Coping With Loss And The Holidays Part II

Betty
Today, I'm happy to introduce a guest blogger, my dear friend Betty McCarty, who will share about her son Brian’s death and how God carried her through the grief. This is the second part of a three-part series which ran in 2011. 
“Sons are a heritage from the LORD, children a reward from him.” Psalm 127:3
I’m a mother of three—my firstborn, Brian, and two daughters, Shanna & Sarah. 
June 10, 2007, was a beautiful Lord’s Day. We had been home about two hours from church services, when one or both of the girls said something about state troopers pulling up on the road next to our house. I looked and saw three Florida Highway Patrol cars and one unmarked police car. I went outside to see why they were there. I knew something wasn’t right. 
One of the officers called out as he walked toward our home, “Are you Brian Gillen’s mother?”
I said, “Yes. Is he ok?” 
The officer shook his head no. I then learned that my 24-year-old son had been killed in a motorcycle/car accident. He was on the motorcycle. A car had pulled out in front of him. They tried to make it sound as if it were his fault because he was going too fast. Some of our family and friends were angry at the girl who’d pulled out in front of him. I have learned you don’t have to “blame” anyone. Sometimes things just happen. 
Soon afterwards, I made a call to a member of the church I attended. I also called friends from the two previous churches where I’d been a member before. I asked them all to pray for us. In the midst of the grief and turmoil, I knew we would need God’s help to get through this. I will never understand people turning their back on God when they need him the most. 
God answered the prayers. I can’t tell you that getting through the grief process has been easy, but I can tell you that God has helped make it more bearable.
Brian was a brother my two daughters looked up to, even more after their father died 4½ years earlier of a massive heart attack. Brian was a father, as well, to my beautiful little granddaughter Elizabeth. She is a gift from God. She is Brian with us. We all miss Brian.
One day I thought – what’s wrong with me? I haven’t cried that much. I’m doing too well. Please understand it is not because I haven’t grieved my son’s death. I have cried and missed him so much. It’s because my God carried us through! 
Sometimes, we tend to miss those we’ve lost more around the holidays. Their loss makes us sad.  My suggestion is this – pray. Prayer is what got me through the endless hours of grief. Also, find someone you can comfort. Helping someone else in need tends to get our minds off our own problems. Seeing Elizabeth at Christmas eases my holiday grief, as well, and my girls help me stay strong.
Remember, tell those you love that you love them every single chance you get. I’m thankful that just two days prior to Brian’s death, I told him I loved him. That memory brings me much comfort.
Have you ever wondered how Mary must have felt when she saw Jesus upon the cross? As a mother who has loved a son and lost him, I can assure you the pain was enormous but so was God’s grace and mercy in comforting her.
 ~Betty McCarty

Are you grieving a loss this Christmas? I’d love to pray for you. Please leave a comment or email me confidential requests. Our prayer list and Sgt. Jesse McCart’s updates are above. The holiday season is a difficult time for folks suffering with grief and chronic illness. Would you take a moment to lift them up in prayer and consider sending a card to Jesse and his wife? Their contact info is on his page, as well.

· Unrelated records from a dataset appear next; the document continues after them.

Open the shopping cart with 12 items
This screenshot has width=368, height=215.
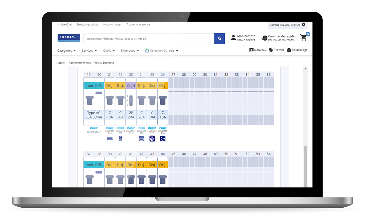[x=304, y=37]
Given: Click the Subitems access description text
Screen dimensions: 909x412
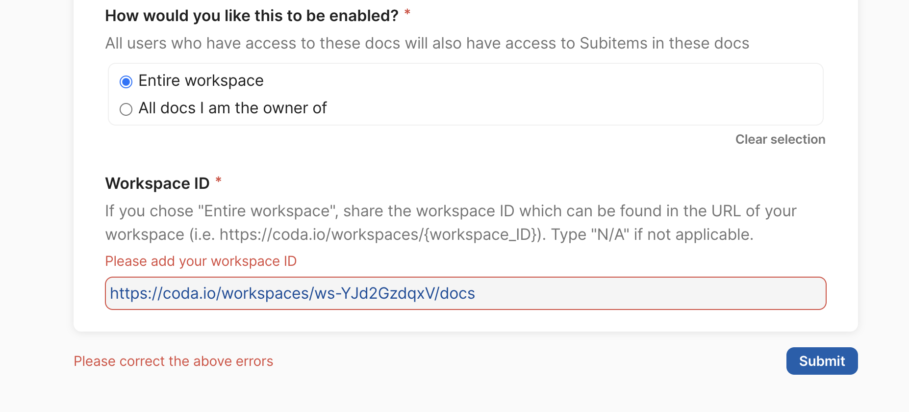Looking at the screenshot, I should pyautogui.click(x=427, y=43).
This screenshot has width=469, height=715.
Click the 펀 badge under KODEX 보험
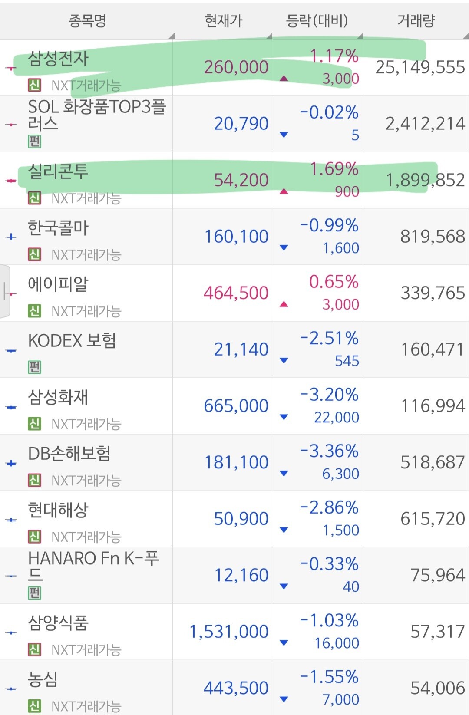tap(35, 367)
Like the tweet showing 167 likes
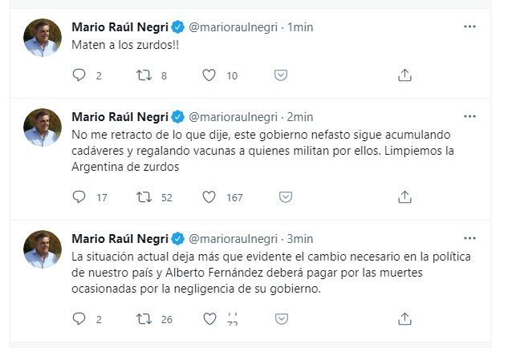This screenshot has height=348, width=508. click(x=209, y=197)
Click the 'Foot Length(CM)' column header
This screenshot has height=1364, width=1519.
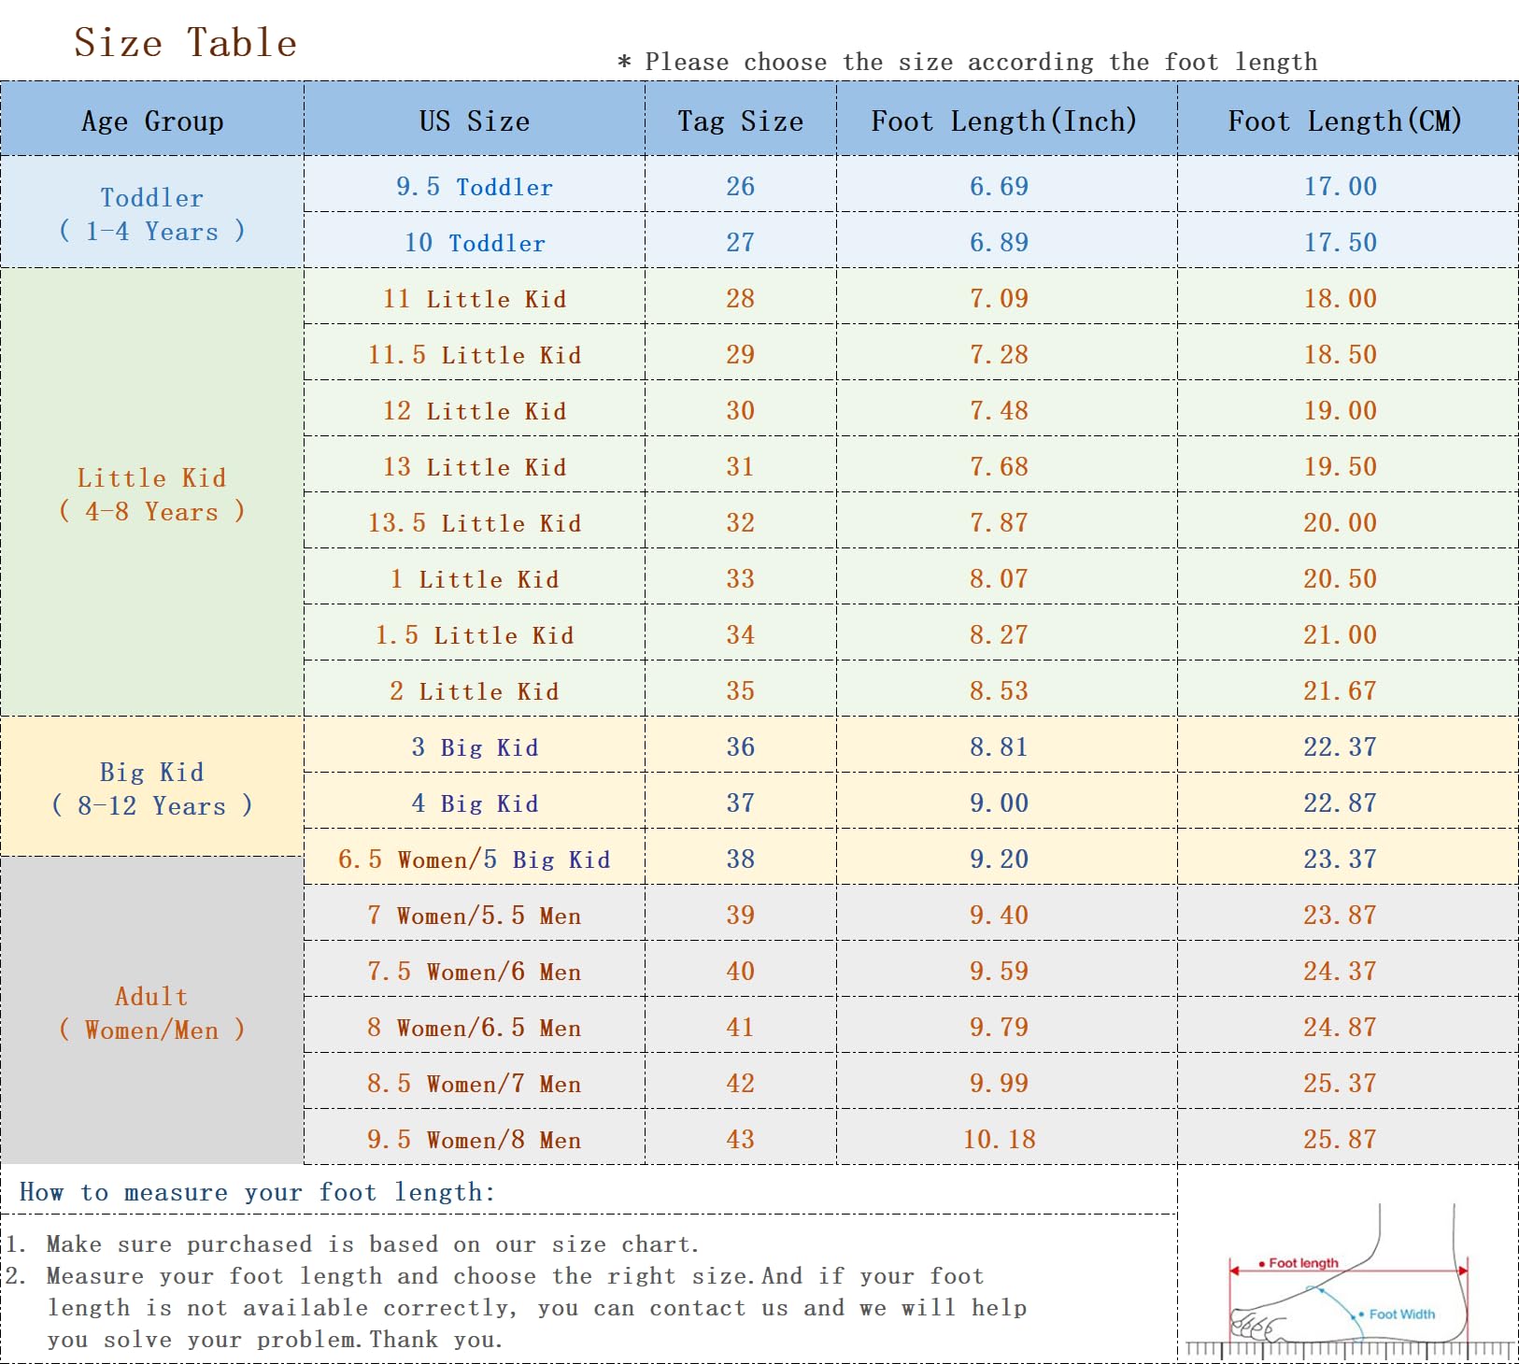point(1344,121)

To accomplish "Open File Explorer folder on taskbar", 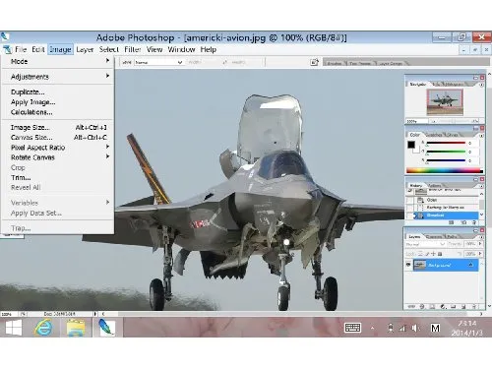I will point(76,328).
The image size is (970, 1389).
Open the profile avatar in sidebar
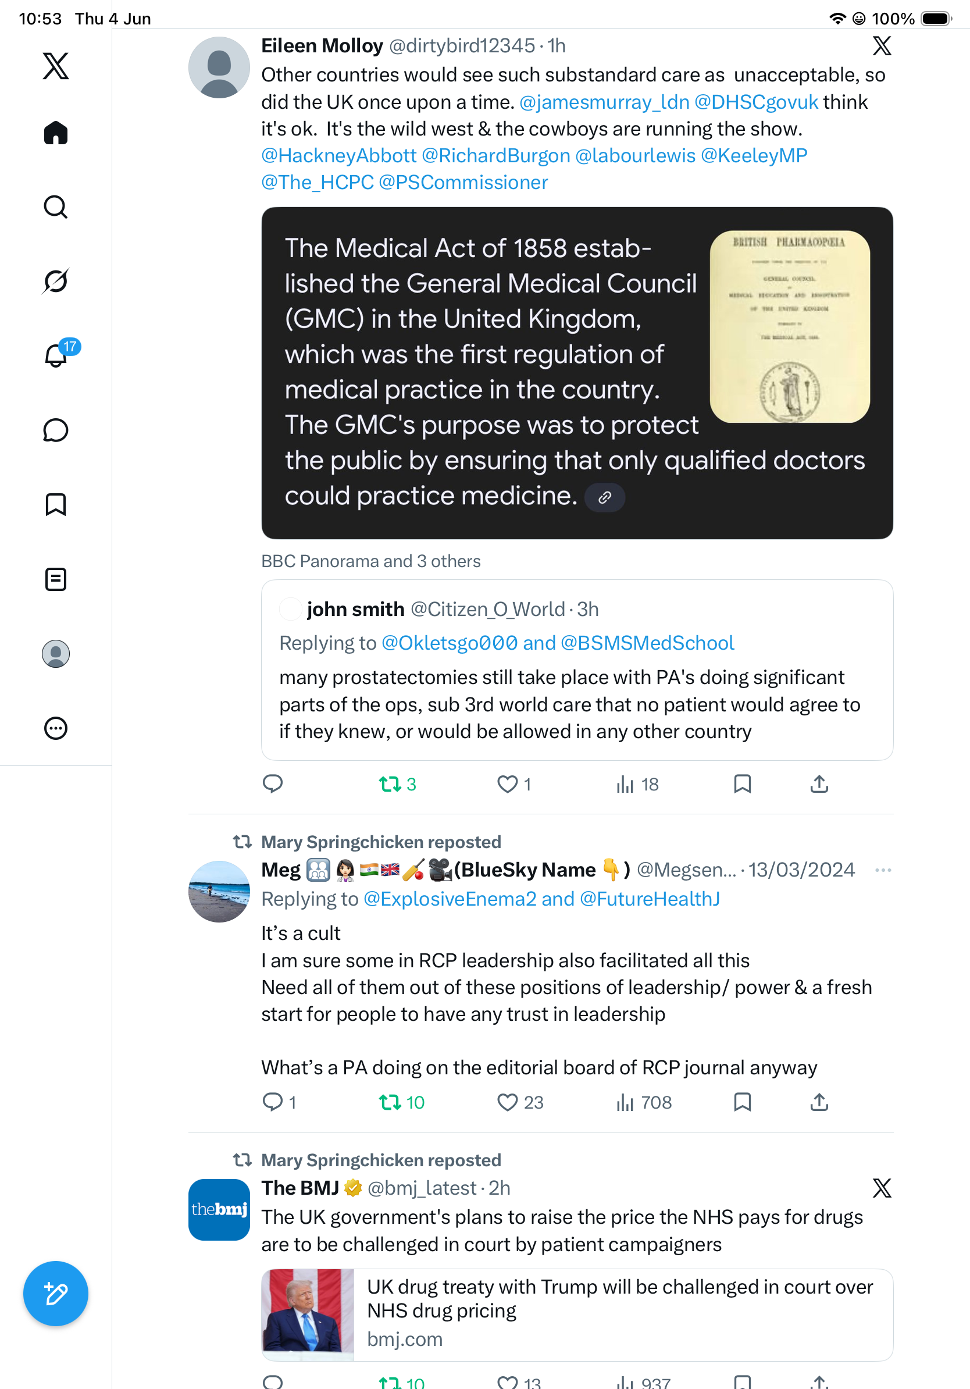coord(56,653)
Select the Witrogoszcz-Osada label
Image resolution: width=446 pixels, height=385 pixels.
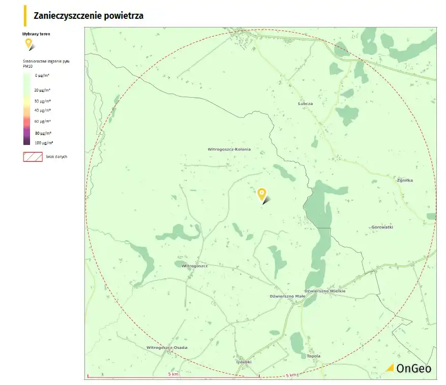[x=167, y=347]
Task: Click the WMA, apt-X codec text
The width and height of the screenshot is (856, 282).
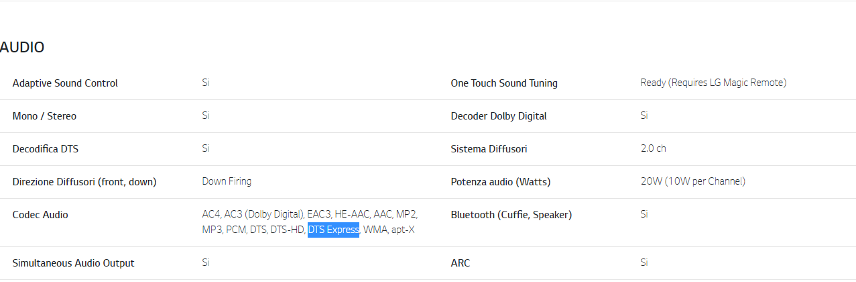Action: pyautogui.click(x=389, y=230)
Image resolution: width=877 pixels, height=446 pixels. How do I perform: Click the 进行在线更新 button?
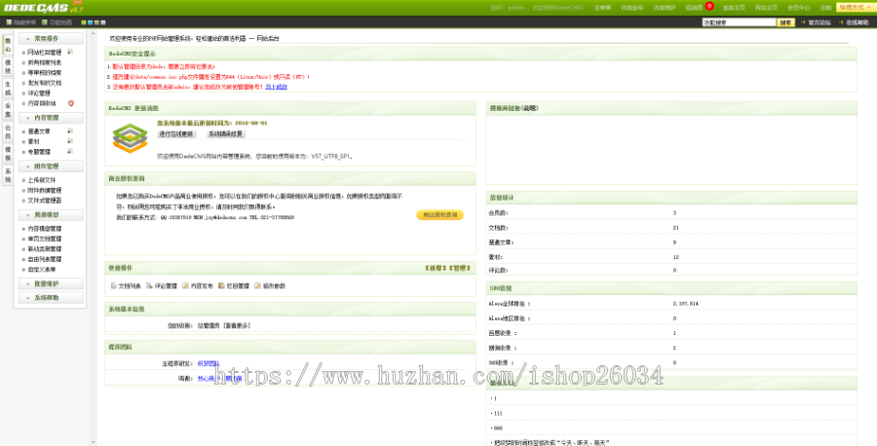point(177,133)
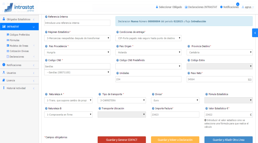Open the Régimen Estadístico dropdown
Image resolution: width=258 pixels, height=143 pixels.
pos(77,38)
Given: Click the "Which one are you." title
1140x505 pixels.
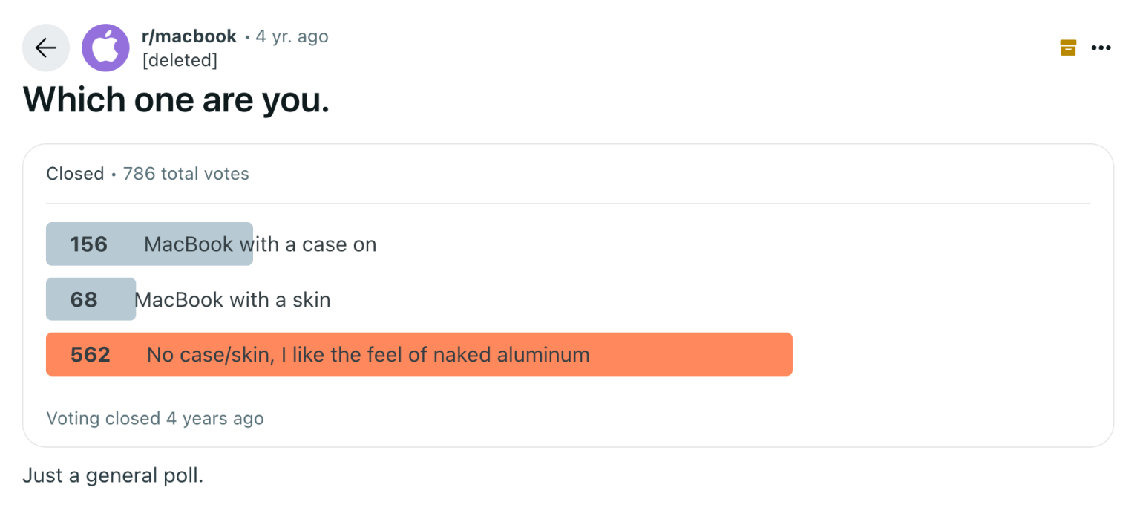Looking at the screenshot, I should coord(176,100).
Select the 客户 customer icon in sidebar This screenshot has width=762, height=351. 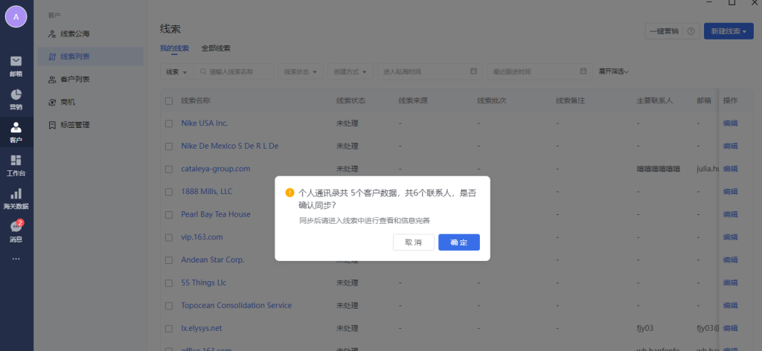(x=16, y=132)
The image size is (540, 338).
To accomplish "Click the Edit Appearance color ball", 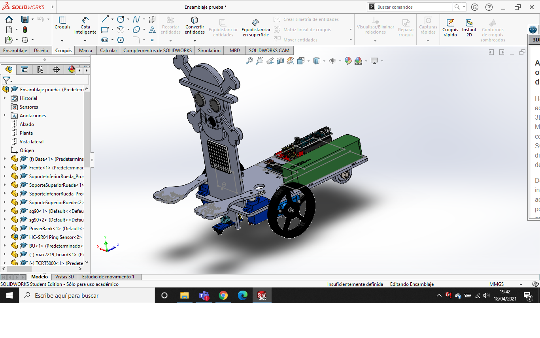I will click(348, 61).
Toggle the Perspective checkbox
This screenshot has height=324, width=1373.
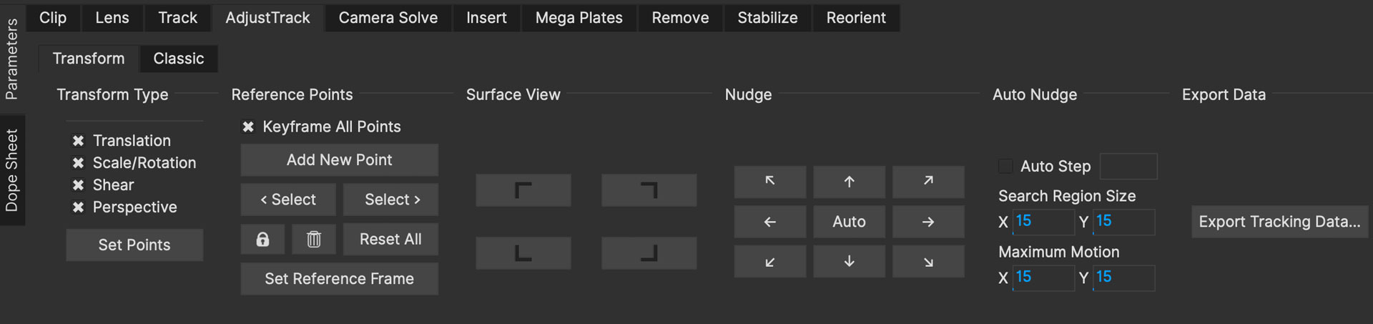click(79, 207)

Emily, the 12-year-old young lady with bone cancer we've been praying for, goes in for a CT scan on her lungs tomorrow at 11:00 and then a left leg bone X-ray at 1:00, to check for bone growth and to ensure she is still tumor free. If the tests are clear, she'll go another three months before rechecking. She is walking with a cane now, so the family is thankful for this! Please lift up this young lady and her family as they go through these tests tomorrow. Thank you. 
Shalom,
Laura
© Laura Hodges Poole

Monday, December 12, 2011

Coping With Loss and the Holidays - Part III

Today, I'm thrilled to have guest blogger Kristin Johnson share the story of her father and son. Welcome Kristin!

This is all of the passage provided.